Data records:
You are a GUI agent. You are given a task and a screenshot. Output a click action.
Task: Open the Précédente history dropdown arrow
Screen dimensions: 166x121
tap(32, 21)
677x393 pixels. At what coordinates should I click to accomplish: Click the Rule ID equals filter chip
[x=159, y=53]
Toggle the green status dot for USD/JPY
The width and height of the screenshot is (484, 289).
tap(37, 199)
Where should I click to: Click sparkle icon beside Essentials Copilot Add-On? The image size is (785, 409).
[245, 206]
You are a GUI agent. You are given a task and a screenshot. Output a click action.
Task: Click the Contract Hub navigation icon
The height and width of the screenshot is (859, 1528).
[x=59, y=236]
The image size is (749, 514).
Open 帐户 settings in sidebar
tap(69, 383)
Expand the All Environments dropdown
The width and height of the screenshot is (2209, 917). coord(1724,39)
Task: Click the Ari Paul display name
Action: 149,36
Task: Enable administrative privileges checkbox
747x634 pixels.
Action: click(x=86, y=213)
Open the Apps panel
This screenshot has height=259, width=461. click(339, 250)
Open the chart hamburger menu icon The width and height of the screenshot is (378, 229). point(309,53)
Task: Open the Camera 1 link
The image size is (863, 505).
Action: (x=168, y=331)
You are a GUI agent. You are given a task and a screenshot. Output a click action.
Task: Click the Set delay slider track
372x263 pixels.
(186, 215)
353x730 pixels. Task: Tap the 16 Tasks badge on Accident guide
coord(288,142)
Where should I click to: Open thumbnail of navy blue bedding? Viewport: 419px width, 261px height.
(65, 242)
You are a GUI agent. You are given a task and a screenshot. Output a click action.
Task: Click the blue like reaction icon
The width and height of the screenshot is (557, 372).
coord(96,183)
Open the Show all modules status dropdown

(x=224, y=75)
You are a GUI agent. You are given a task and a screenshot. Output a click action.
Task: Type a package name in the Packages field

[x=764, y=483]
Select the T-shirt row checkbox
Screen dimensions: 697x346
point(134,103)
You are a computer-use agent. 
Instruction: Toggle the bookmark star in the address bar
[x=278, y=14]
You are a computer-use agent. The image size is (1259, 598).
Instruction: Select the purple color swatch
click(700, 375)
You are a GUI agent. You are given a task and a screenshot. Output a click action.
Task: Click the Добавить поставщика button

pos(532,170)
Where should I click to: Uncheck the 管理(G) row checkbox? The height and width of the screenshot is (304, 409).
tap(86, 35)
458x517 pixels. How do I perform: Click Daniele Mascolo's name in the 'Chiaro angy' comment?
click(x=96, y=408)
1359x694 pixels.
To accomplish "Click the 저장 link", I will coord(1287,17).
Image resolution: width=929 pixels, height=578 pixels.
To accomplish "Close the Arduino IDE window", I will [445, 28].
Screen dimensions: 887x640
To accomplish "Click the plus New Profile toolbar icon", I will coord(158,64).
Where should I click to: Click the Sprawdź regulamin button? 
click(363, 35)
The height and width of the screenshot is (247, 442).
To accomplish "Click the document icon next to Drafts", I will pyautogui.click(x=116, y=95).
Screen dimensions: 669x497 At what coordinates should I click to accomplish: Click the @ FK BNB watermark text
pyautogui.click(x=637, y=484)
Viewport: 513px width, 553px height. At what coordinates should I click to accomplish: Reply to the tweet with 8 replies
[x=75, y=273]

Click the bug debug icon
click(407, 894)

Work to complete: Check each line above for the string "will", then copy the ones that have it.

Answer space:
To accomplish "Click the 저장 link", I will coord(1287,17).
To accomplish "Close the Arduino IDE window", I will [445, 28].
To accomplish "Click the plus New Profile toolbar icon", I will coord(158,64).
To accomplish "Click the document icon next to Drafts", I will pyautogui.click(x=116, y=95).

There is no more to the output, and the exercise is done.